What will it take to make pancancer therapies available for a wider group of people with cancer? According to Piro Lito, MD, PhD, of Memorial Sloan Kettering Cancer Center, a recipient of a Damon Runyon Cancer Research Foundation Clinical Investigator Award, two advances that would make a difference are discovering targets found in more cancers and more efficient genetic testing.
One promising target for site-agnostic therapy is KRAS, one of the most commonly altered genes in people with cancer. This gene makes a protein that is part of a signaling pathway that regulates cell growth. Gene mutations produce abnormal proteins that allow cancer cells to grow out of control.
“KRAS is a cancer-causing protein that is activated in nearly a third of cancer patients,” Lito says.
“Once activated, KRAS drives uncontrolled cell proliferation leading to tumor formation,” he explains. “There are several different mutated forms and their prevalence varies between cancer types. For example, KRAS G12C is the most frequent KRAS mutation in lung cancer (about 13% of patients), whereas KRAS G12D is most frequent in pancreatic cancer (over 95% of patients).”
Scientists have been trying to target KRAS for more than three decades without success—some have even declared it undruggable. But this is changing.
“KRAS is a small globular protein and doesn’t have the typical anchoring points used to design inhibitors targeting other common cancer drivers,” Lito says. “Recent work has led to the discovery of drugs that specifically inhibit KRAS G12C. These inhibitors are now in Phase I clinical trials, and early findings show that they are well tolerated and have potentially promising activity in lung cancer patients. These drugs do not target the normal, or unmutated, form of KRAS, so they are predicted to have low toxicity in patients.”
Researchers recently reported results from the first human clinical trial of the experimental KRAS G12C inhibitor AMG 510. Among 23 treated participants with advanced non-small-cell lung cancer (NSCLC) harboring this mutation, 11 experienced tumor shrinkage, 11 more had stable disease and only one had disease progression. However, the treatment did not meet this high bar for colorectal cancer patients, among whom just one of 12 had partial remission and 10 had stable disease.
A second investigational drug targeting the same KRAS mutation, MRTX849, performed similarly. In another early study, three of six study participants with metastatic NSCLC but just one of four with advanced colorectal cancer saw partial tumor shrinkage. All of those without tumor regression had stable disease.
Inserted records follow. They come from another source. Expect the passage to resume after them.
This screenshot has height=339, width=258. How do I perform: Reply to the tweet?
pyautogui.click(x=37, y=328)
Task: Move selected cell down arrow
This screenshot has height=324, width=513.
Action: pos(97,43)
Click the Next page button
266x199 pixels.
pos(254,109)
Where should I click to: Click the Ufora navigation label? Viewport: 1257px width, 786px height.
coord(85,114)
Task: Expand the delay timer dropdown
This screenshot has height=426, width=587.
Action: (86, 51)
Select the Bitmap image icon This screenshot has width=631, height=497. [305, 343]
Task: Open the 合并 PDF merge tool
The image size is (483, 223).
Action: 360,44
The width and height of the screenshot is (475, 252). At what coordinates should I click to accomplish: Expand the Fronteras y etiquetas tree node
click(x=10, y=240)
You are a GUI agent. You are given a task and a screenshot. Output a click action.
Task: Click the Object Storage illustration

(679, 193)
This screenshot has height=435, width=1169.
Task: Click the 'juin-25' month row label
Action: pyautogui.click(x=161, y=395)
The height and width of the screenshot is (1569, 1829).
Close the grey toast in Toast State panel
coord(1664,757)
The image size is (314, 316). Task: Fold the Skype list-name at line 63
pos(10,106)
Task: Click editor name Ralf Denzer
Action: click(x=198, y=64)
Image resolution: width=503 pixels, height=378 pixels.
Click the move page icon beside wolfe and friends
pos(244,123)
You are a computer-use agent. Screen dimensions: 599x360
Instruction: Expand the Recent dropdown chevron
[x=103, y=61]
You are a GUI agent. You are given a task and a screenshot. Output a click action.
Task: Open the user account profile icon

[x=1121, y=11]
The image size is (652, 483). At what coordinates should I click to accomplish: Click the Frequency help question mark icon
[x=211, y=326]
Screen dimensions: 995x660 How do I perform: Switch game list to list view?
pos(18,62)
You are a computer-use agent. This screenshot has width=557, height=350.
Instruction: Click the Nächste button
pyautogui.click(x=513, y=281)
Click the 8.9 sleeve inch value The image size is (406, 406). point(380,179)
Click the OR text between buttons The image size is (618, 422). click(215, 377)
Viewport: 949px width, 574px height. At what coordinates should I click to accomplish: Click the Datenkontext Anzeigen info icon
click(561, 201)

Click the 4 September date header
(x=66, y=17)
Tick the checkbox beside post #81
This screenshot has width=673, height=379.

Researchers recently reported that a so-called pan-KRAS inhibitor, which blocks a switch that turns KRAS from an inactive to an active, cancer-causing state—and therefore works against multiple KRAS mutations—has entered its first clinical trial after promising laboratory and animal studies.
To take advantage of these new therapies, people must first learn whether their cancer harbors targetable mutations.
“Molecular testing of the cancer tissue is an essential part of treatment,” Lito says. “It can help identify driver alterations that are susceptible to targeted therapies and immunotherapy.”
And testing once is not enough.
“The genetic landscape of a patient’s tumor changes with time, particularly during treatment,” he continues. “As such, molecular testing ought to be repeated—for example, when a tumor progresses. This can help us understand if new actionable alterations have occurred.”
Fortunately, new blood testing technology known as liquid biopsy will make this easier.
“Advances in liquid biopsy now enable tracking of many genetic alterations during treatment,” Lito says. “In other words, common mutations, such as KRAS G12C, can even be detected in the bloodstream. This noninvasive approach requires only a simple blood draw and can be informative in monitoring response to therapy and early disease progression. However, if liquid biopsies are negative, this doesn’t necessarily mean disease is not present and more traditional testing is still required.”